More specifically, the notes purported to come
from Superintendent Warren Drake, who the recipient was led to believe could
not be disturbed in his office – next door to hers. The sender address clearly
did not come from EBRPSS personnel. It directed to send an amount of $22,500,
and then $24,000 the next day, to the New York City area to names associated
with people from Nigeria, giving their banking information.
Let’s say you’re this administrator. You get a
note allegedly from the top man, apparently only meters away from you, even
though it’s from an e-mail address you’ve never seen before. Several notes go
back and forth, culminating in those from the faker giving out personal banking
information, unencrypted, and no explanation for wiring such large amounts
immediately to someplace halfway across the country. The notes themselves would
not appear to mimic somebody with Drake’s advanced degree and communication
skills, and the content evades certain questions such as where to expense the
amount. And then, without knocking on a door or making a call, you go ahead and
violate procedures by not having a countersignature and send it – twice.
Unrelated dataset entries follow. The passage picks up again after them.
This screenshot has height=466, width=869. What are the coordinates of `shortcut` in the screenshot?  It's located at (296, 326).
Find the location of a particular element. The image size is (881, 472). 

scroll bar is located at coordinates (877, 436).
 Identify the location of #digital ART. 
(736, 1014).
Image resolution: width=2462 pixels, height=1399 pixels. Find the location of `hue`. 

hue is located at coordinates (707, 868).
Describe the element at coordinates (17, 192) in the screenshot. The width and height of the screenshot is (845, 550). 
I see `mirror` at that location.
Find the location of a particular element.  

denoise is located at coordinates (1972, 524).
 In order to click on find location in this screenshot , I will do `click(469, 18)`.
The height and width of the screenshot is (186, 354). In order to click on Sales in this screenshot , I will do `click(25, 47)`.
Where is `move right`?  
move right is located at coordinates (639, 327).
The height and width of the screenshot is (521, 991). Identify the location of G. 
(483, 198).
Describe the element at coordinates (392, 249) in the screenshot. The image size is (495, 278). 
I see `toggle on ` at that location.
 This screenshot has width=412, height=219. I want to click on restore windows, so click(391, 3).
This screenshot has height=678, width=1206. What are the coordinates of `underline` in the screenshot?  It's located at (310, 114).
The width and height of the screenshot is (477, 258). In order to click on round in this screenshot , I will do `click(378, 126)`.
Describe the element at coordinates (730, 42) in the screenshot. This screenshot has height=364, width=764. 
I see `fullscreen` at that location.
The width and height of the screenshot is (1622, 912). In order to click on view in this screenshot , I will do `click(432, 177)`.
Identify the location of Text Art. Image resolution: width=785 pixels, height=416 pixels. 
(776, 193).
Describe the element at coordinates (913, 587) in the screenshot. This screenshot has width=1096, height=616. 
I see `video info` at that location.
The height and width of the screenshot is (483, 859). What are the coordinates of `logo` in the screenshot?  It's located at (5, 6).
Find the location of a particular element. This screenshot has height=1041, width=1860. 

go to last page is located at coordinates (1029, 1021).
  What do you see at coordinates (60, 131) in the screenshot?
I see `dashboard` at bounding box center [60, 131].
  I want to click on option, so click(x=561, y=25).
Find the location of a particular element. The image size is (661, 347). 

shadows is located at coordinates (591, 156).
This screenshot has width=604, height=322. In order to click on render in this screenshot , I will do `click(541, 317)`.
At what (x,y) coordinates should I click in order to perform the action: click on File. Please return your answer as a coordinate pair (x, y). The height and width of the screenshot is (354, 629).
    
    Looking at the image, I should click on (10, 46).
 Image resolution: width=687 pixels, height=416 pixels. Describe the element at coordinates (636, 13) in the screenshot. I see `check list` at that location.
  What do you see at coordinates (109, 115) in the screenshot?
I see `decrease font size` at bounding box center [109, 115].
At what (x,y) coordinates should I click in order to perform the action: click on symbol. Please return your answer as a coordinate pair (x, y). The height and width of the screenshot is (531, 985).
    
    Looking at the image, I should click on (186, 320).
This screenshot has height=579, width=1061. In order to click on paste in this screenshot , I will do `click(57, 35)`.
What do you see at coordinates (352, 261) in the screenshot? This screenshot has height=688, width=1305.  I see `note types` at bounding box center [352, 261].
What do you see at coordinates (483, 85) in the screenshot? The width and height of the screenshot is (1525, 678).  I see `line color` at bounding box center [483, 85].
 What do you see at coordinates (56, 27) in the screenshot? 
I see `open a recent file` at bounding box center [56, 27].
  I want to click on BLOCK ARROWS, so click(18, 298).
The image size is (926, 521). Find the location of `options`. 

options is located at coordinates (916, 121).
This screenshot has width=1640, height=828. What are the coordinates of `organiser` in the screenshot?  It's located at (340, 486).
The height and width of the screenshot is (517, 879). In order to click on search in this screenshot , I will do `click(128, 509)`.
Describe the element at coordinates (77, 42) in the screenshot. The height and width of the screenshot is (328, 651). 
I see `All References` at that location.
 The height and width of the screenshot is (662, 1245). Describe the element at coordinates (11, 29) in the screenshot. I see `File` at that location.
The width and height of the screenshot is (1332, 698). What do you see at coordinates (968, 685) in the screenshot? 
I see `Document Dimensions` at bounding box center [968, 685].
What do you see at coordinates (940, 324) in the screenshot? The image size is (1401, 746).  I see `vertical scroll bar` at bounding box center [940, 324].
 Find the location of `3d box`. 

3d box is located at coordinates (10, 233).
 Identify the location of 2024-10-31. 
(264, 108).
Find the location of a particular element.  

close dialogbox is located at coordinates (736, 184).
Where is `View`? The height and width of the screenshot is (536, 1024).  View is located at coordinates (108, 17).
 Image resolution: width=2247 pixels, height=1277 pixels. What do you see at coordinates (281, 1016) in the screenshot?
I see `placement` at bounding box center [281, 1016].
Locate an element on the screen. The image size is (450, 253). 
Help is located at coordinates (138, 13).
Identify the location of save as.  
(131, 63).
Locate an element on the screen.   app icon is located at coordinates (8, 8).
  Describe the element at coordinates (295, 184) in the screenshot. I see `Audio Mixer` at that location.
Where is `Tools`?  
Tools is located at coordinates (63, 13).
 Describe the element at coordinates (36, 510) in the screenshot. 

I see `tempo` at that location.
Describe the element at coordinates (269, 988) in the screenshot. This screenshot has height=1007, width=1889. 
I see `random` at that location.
This isn’t the first rodeo for the official, whose
name I don’t mention to spare her the embarrassment. She’s been in that job for
a number of years. One might see where somebody relatively unsophisticated in
the ways of the world could fall for something like this. It’s almost
inconceivable that a veteran in the world of finance would.
So, one must wonder about the corporate culture at
EBRPSS that could create an atmosphere where a high-ranking but apparently
gullible employee could get taken in. Is it because not much in the way of
market forces exist to encourage care in procedures when oceans of money for
operating expenses – in the neighborhood
of $600 million a year in local and federal tax dollars and revenue-sharing
from the state – pour into the organization regardless of its performance? And
that being a performance
graded by the state as mediocre?
Accidents do happen and in the end, through
clawback and insurance, the thieves got “only” $10,000. Still, it’s taxpayer
dollars wasted, and a subsequent audit of the event showed this entity with thousands
of employees and hundreds of millions of dollars flowing through it annually
needed better procedures to obviate this vulnerability.
Perhaps something else unlikely to have appeared
in the report could help – more competition encouraged by laws creating
incentives for private schools and charter schools. That might divert education
dollars from an untrustworthy system towards others subject to market
discipline that makes them less likely to commit such follies, and put pressure
on that system to reduce the chances of something like this again.